[Pointing items for text and elements]
----------------------------------------
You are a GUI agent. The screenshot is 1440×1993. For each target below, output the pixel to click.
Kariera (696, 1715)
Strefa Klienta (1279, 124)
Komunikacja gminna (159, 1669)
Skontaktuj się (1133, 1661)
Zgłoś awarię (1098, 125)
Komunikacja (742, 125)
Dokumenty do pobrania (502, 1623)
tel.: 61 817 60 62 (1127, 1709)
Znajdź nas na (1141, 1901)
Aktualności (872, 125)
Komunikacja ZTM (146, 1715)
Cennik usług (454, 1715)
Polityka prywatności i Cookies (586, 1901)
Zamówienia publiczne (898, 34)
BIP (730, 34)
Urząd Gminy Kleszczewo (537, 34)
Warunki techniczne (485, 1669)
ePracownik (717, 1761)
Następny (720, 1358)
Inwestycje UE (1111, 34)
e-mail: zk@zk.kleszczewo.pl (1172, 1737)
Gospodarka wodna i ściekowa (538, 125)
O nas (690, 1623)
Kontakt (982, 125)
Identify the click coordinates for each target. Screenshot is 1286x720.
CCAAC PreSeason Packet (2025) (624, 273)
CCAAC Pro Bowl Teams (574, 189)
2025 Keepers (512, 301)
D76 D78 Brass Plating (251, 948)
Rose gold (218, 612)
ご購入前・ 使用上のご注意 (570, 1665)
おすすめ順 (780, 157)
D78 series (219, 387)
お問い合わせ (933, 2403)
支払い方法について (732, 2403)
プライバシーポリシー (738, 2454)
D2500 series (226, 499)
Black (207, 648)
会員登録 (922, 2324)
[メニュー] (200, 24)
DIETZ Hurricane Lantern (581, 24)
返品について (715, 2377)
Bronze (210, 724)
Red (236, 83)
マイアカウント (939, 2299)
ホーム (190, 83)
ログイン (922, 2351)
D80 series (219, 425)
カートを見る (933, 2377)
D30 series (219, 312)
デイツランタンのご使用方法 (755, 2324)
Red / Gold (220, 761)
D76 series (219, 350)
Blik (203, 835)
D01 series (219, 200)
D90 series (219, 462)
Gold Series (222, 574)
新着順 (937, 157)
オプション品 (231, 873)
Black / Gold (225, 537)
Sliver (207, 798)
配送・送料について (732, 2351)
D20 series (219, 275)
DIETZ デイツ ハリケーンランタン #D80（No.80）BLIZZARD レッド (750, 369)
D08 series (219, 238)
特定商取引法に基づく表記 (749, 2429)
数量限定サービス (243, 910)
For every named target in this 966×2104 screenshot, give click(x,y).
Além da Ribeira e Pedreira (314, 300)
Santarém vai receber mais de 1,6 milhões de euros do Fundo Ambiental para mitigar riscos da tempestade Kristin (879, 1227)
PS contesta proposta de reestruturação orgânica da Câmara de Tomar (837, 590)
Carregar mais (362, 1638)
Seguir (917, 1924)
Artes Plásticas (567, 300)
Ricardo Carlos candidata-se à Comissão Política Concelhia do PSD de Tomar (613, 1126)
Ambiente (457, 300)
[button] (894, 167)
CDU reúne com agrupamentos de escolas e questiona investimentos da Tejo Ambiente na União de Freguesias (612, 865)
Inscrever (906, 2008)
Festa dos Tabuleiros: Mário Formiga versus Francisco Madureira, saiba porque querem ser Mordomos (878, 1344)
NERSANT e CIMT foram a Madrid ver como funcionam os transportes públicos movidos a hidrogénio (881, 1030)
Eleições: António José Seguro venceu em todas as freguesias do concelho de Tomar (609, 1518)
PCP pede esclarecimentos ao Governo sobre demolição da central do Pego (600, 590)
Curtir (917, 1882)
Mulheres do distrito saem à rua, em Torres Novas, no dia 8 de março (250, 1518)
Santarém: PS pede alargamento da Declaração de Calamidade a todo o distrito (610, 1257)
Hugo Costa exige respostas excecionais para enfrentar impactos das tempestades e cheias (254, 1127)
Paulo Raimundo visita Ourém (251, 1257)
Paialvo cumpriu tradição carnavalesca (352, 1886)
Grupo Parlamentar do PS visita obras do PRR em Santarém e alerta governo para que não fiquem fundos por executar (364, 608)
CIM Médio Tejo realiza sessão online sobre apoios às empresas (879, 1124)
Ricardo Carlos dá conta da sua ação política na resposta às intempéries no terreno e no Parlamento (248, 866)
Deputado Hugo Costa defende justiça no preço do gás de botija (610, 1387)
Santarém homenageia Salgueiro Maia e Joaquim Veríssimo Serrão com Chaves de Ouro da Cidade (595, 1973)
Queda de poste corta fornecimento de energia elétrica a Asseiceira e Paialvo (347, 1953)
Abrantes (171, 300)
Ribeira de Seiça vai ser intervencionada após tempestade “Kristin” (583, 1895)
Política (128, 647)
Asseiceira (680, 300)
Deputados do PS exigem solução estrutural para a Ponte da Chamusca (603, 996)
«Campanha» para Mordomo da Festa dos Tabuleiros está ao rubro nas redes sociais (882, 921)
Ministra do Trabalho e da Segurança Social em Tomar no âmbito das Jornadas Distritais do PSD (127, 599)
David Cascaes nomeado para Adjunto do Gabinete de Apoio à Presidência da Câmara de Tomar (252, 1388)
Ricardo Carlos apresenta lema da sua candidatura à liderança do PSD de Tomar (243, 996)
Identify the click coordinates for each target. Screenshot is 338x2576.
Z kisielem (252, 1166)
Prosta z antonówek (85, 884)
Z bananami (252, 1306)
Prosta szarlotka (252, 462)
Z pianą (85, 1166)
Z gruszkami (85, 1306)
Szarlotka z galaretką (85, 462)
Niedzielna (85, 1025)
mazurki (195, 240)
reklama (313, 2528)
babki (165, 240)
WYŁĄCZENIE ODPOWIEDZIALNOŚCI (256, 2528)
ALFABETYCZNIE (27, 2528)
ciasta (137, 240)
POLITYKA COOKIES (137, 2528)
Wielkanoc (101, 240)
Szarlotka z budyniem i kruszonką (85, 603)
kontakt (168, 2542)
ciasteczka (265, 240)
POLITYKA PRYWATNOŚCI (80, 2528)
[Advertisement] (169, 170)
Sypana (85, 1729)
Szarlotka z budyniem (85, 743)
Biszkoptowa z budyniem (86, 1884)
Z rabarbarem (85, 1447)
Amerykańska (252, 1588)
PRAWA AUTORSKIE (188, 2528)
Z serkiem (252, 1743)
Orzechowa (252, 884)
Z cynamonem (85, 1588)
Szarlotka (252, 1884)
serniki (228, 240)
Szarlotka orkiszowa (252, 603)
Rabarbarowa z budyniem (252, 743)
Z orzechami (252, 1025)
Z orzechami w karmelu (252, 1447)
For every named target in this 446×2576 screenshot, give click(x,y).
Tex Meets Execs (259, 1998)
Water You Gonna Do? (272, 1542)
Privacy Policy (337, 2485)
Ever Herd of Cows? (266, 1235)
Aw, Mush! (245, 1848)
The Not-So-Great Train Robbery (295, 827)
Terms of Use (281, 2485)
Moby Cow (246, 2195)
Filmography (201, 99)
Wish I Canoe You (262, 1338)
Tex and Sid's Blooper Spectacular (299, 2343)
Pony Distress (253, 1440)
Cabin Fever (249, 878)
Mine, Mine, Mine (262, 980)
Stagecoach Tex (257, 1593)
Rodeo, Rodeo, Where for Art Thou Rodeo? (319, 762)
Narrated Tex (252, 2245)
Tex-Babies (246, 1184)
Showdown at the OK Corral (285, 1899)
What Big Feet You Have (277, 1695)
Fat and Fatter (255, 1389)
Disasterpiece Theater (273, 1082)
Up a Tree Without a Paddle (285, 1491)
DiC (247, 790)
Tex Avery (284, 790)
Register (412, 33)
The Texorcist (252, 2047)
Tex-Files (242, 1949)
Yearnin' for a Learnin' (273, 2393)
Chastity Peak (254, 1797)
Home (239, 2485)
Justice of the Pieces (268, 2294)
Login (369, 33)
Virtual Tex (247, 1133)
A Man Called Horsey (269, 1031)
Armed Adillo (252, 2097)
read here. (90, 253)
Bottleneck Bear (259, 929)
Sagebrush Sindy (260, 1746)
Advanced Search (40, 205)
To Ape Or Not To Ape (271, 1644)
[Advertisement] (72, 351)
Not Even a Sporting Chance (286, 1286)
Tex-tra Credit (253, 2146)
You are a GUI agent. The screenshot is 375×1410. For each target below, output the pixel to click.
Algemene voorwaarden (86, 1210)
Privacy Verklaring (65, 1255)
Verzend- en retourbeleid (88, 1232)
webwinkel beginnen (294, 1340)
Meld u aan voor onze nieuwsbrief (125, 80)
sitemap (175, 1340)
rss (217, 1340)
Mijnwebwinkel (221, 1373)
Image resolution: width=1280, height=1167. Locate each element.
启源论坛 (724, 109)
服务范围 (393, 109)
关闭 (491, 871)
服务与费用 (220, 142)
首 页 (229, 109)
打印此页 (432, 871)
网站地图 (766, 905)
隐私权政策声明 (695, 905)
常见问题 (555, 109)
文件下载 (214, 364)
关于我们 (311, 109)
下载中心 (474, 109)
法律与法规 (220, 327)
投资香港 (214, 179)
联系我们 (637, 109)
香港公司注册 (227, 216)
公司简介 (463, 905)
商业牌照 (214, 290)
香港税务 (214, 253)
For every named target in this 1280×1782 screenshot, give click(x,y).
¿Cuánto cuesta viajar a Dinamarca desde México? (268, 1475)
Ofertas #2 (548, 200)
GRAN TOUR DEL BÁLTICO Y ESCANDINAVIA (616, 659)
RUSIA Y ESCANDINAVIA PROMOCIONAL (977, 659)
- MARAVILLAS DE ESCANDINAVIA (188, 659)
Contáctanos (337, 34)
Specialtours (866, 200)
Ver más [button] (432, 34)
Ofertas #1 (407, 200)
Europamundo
----------------------------------------
__Required work__:
Output the items as a Markdown table with the columns "Row" and "Line", numbering each row and skipping blank lines. Begin at the line that contains "Wish I Canoe You (262, 1338)" and stop after the line that contains "香港税务 (214, 253)".

__Written response__:
| Row | Line |
|---|---|
| 1 | Wish I Canoe You (262, 1338) |
| 2 | Tex and Sid's Blooper Spectacular (299, 2343) |
| 3 | Pony Distress (253, 1440) |
| 4 | Cabin Fever (249, 878) |
| 5 | Mine, Mine, Mine (262, 980) |
| 6 | Stagecoach Tex (257, 1593) |
| 7 | Rodeo, Rodeo, Where for Art Thou Rodeo? (319, 762) |
| 8 | Narrated Tex (252, 2245) |
| 9 | Tex-Babies (246, 1184) |
| 10 | Showdown at the OK Corral (285, 1899) |
| 11 | What Big Feet You Have (277, 1695) |
| 12 | Fat and Fatter (255, 1389) |
| 13 | Disasterpiece Theater (273, 1082) |
| 14 | Up a Tree Without a Paddle (285, 1491) |
| 15 | DiC (247, 790) |
| 16 | Tex Avery (284, 790) |
| 17 | Register (412, 33) |
| 18 | The Texorcist (252, 2047) |
| 19 | Tex-Files (242, 1949) |
| 20 | Yearnin' for a Learnin' (273, 2393) |
| 21 | Chastity Peak (254, 1797) |
| 22 | Home (239, 2485) |
| 23 | Justice of the Pieces (268, 2294) |
| 24 | Login (369, 33) |
| 25 | Virtual Tex (247, 1133) |
| 26 | A Man Called Horsey (269, 1031) |
| 27 | Armed Adillo (252, 2097) |
| 28 | read here. (90, 253) |
| 29 | Bottleneck Bear (259, 929) |
| 30 | Sagebrush Sindy (260, 1746) |
| 31 | Advanced Search (40, 205) |
| 32 | To Ape Or Not To Ape (271, 1644) |
| 33 | [Advertisement] (72, 351) |
| 34 | Not Even a Sporting Chance (286, 1286) |
| 35 | Tex-tra Credit (253, 2146) |
| 36 | You are a GUI agent. The screenshot is 375×1410. For each target below, output the pixel to click. |
| 37 | Algemene voorwaarden (86, 1210) |
| 38 | Privacy Verklaring (65, 1255) |
| 39 | Verzend- en retourbeleid (88, 1232) |
| 40 | webwinkel beginnen (294, 1340) |
| 41 | Meld u aan voor onze nieuwsbrief (125, 80) |
| 42 | sitemap (175, 1340) |
| 43 | rss (217, 1340) |
| 44 | Mijnwebwinkel (221, 1373) |
| 45 | Image resolution: width=1280, height=1167. Locate each element. |
| 46 | 启源论坛 (724, 109) |
| 47 | 服务范围 (393, 109) |
| 48 | 关闭 (491, 871) |
| 49 | 服务与费用 (220, 142) |
| 50 | 首 页 (229, 109) |
| 51 | 打印此页 (432, 871) |
| 52 | 网站地图 (766, 905) |
| 53 | 隐私权政策声明 (695, 905) |
| 54 | 常见问题 (555, 109) |
| 55 | 文件下载 (214, 364) |
| 56 | 关于我们 (311, 109) |
| 57 | 下载中心 (474, 109) |
| 58 | 法律与法规 (220, 327) |
| 59 | 投资香港 (214, 179) |
| 60 | 联系我们 (637, 109) |
| 61 | 香港公司注册 (227, 216) |
| 62 | 公司简介 (463, 905) |
| 63 | 商业牌照 (214, 290) |
| 64 | 香港税务 (214, 253) |